Peut-être plus que tout autre État au sein des 48 contigus, l’Utah a la prétention d’être un pays dans un pays. Je suis resté à Salt Lake City pendant quelques jours cet été, et à un moment donné, alors que je marchais dans le centre-ville, j’ai soudainement regardé une statue de Brigham Young entouré de pionniers et j’ai pensé que j’aurais dû avoir un visa ou au moins mon passeport sur moi ; c’étaient les idoles d’un autre peuple, j’étais un étranger (je buvais même du café), et je sentais que j’aurais dû être prêt à expliquer ma présence sur leur terre. Mais là encore, près de la moitié de la population de Salt Lake City, nous dit Krakauer, est Gentil (au sens mormon du terme), et les mormons les plus sérieux pensent apparemment que la plupart des Louisianais considèrent la Nouvelle-Orléans comme étant moralement compromis. Le comté voisin de l’Utah, qui comprend Provo et l’Université Brigham Young (BYU), le pays de Gary Gilmore, est « le comté le plus républicain de l’État le plus républicain de l’Union ». L’éthique républicaine des droits de l’État résonne fortement avec les origines de l’Utah – opposition au gouvernement fédéral, presque un royaume de facto jusqu’à ce que Washington s’y oppose – et continue de jouer un rôle important dans sa politique moderne, étant donné que Lyndon Johnson, en 1964, était le dernier candidat démocrate à remporter les voix électorales de l’Utah. Vers la fin du livre, Krakauer cite un sociologue qui prétend que d’ici 2080, étant donné la tendance des mormons à faire du prosélytisme, on peut estimer qu’ils seront 265 millions sur la planète. L’implication étant… eh bien, quoi exactement ? Krakauer cite ensuite Harold Bloom, qui estime que dans une soixantaine d’années, gouverner les États-Unis deviendra « impossible sans la coopération mormone », et que peut-être la polygamie, prétendument abolie dans l’église LDS moderne, deviendra la loi du pays. À ce stade, je craignais que Krakauer soit sur le point de virer sur le territoire de mes cousins ​​chrétiens conservateurs, qui ont passé l’administration Obama à s’inquiéter sincèrement de l’imposition de la charia ; mais à son honneur, il admet que « si les prévisions de Bloom sont alarmantes, elles semblent également farfelues ».

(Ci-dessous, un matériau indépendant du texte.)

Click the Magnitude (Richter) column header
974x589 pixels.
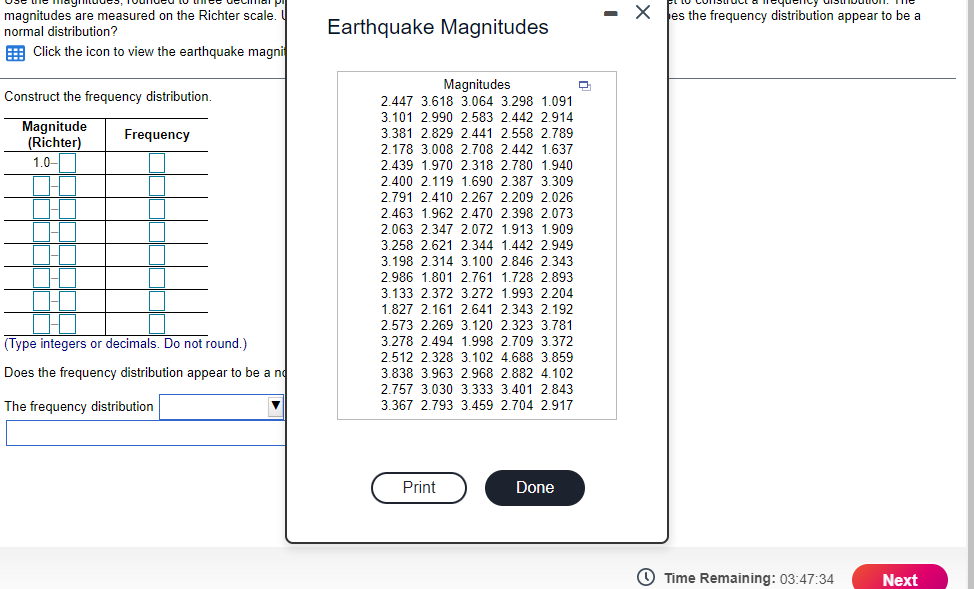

À quelle distance sommes-nous vraiment cependant, vous vous demandez peut-être en dormant éveillé la nuit, de cet avenir dystopique? La prédiction de Bloom aurait pu se réaliser en 2012, lorsque Mitt Romney s’est présenté à la présidence, mais je dirais que nous traverserons ce pont quand nous y arriverons, en supposant que la civilisation humaine dure aussi longtemps. Une question un peu plus urgente pourrait être de gouverner les États-Unis sans la coopération russe. Un candidat mormon s’est également présenté à la présidence en 2016, avec un peu moins d’attention portée à lui ; il s’agissait d’Evan McMullin, diplômé de BYU et ancien officier de la CIA. McMullin s’est présenté en tant qu’indépendant et, dans les mois qui ont précédé les élections, il a été dit qu’il lancerait un sérieux défi à Donald Trump dans l’Utah rouge uni. Les mormons, du moins ce que j’ai lu, n’ont apparemment pas apprécié le franc-parler grossier de Trump à New York, et il a été suggéré que McMullin pourrait remporter les 6 votes électoraux de l’État (peut-être cruciaux) ou siphonner suffisamment de soutien de Trump pour remettre l’État à Hillary Clinton, ou même à Gary Johnson. Mais bien sûr, Trump a prévalu, à la fois dans l’ensemble et dans l’Utah, et la prophétie effrayante de Bloom ne s’est pas réalisée… pour l’instant. Compte tenu de la montée des groupes d’alt-droite enhardis à travers le pays depuis le 8 novembre, cependant, et de l’assaut général contre l’état de droit, il m’est difficile de créer beaucoup d’hystérie à l’idée de mormons enhardis, qui, dans la mesure où Je peux dire, ne ferait rien de plus que ramasser agressivement nos mégots de cigarettes par terre derrière nous et argumenter de manière encore plus persuasive tout en faisant du prosélytisme à nos portes.